The first bicycle tire dates back to 1830 and in 1845, R.W. Thomson invented the pneumatic tire, the inner tube and even the textured tread for bicycles. In 1850 rubber was used for toys and, in 1889, in England, John Dunlop produced the first commercially successful bicycle tires. In 1895, in France, Édouard and André Michelin and, in 1900 England, John Dunlop, all developed pneumatic tires for automobiles.

The auto industry created a huge demand for rubber but two world wars proved the need for substitutes to supplement inadequate natural rubber supplies. In 1910, in Russian, scientists developed the first synthetic rubber, Polybutadiene. In 1930, Germans scientists produced commercial synthetic rubber called Buna-S (a Styrene Butadience Copolymer). 

The United States government started a research and development project which developed Styrene Butadiene Rubber (SBR).In 1934, DuPont produced Neoprene (originally Duprene). During World War 2, German industry created an oil-resistant rubber called Buna-N or Perbunan and by the 1950's Butyl rubber was developed.

In the 1960's:- DuPont introduced Hypalon and Viton while Bayer produced Polyurethane, Shell created Isoprene rubber and Goodyear produced Natsyn or Polyisoprene Ethylene Propylene Terpolymer Rubber or EPDM.More recently, thermoplastic elastomers were invented. These materials behave like rubber, but soften like plastic when heated.

The term, vulcanization, traditionally referred to the treatment of natural rubber but it now includes the hardening of other (synthetic) rubbers including silicone rubber and chloroprene rubber (Neoprene) using metal oxides. Vulcanization, like the curing of other thermosetting polymers, is generally irreversible.

Natural rubber is both elastomer and a thermoplastic (softens when heated). When vulcanized, it is a thermoset (irreversibly hardens when cured). Most rubber in everyday use is vulcanized to a point where it has both properties.
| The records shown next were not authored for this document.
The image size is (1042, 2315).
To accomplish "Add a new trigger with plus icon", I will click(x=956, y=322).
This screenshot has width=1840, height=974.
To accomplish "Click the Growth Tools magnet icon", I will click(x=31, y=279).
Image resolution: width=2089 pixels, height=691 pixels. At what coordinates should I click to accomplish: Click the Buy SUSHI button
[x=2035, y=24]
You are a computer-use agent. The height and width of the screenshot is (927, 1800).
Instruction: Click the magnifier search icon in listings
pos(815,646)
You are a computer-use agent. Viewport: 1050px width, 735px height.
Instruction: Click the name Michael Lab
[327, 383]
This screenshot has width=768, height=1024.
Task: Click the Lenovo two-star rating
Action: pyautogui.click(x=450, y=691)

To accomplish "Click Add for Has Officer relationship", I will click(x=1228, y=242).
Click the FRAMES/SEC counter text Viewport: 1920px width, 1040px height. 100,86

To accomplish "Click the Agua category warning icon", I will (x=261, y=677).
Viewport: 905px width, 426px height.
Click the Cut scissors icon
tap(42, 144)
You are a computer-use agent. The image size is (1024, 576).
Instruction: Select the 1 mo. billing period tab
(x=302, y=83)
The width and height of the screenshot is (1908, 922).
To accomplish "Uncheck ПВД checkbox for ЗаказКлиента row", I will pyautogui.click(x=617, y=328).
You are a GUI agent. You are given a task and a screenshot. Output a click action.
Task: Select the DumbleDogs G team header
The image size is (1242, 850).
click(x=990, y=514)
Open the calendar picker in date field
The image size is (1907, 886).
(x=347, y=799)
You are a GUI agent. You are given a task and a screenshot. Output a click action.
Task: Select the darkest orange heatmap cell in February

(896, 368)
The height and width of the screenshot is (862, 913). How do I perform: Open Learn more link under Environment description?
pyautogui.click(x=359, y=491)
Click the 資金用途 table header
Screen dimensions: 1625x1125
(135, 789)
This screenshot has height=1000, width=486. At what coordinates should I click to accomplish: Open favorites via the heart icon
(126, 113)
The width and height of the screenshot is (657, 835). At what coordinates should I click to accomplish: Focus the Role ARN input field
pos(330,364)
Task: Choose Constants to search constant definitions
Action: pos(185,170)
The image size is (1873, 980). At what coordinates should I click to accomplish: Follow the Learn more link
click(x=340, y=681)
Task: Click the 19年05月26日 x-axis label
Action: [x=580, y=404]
If heated and cooled, it is degraded but not destroyed.

Natural rubber provides good elasticity, while synthetic rubber has better resistance to oils, temperature, chemicals and ultraviolet light.

Rubber is used for:- car tires (originally solid and later pneumatic), hoses (for water and compressed air, chemical and medical tubing), lining pipework, storage tanks and railroad tank cars, conveyor belts and rollers (used in industry and printing presses), gaskets, matting and carpets, flooring, gloves (medical, household and industrial), condoms, toy balloons, adhesives, rubber bands, pencil erasers and dampeners (anti-vibration mounts) for the automotive industry and it is used in many sports in the form of balls and pucks.

It is used in telephones, radio sets, other electrical instruments and wiring because of its good electrical resistance. The coefficient of friction, high on dry surfaces and low on wet surfaces, makes it useful for power-transmission belting, for water-lubricated bearings in deep-well pumps and for windshield wipers.

Rubber fibres, also known as elastic, were used extensively in textiles until they were largely replaced by the synthetic rubber neoprene (a polymer of chloroprene and an elastomer fibre) and spandex or elastane, because of their superiority to rubber in both strength and durability.

World production of rubber in 2017 was over 28 million tons, about 60% of which was synthetic rubber derived from petroleum. About 70% of all natural rubber was produced in Thailand, Indonesia and Malaysia. Natural rubber is not cultivated widely in South America because of native predators like South American leaf blight. 

 Many other plants produce forms of latex rich in isoprene polymers, although most these are not as easily usable the Hevea brasiliensis (or Pará) rubber tree.  Some plants produce other desirable materials, like gutta-percha (Palaquium gutta) and chicle from Manilkara species.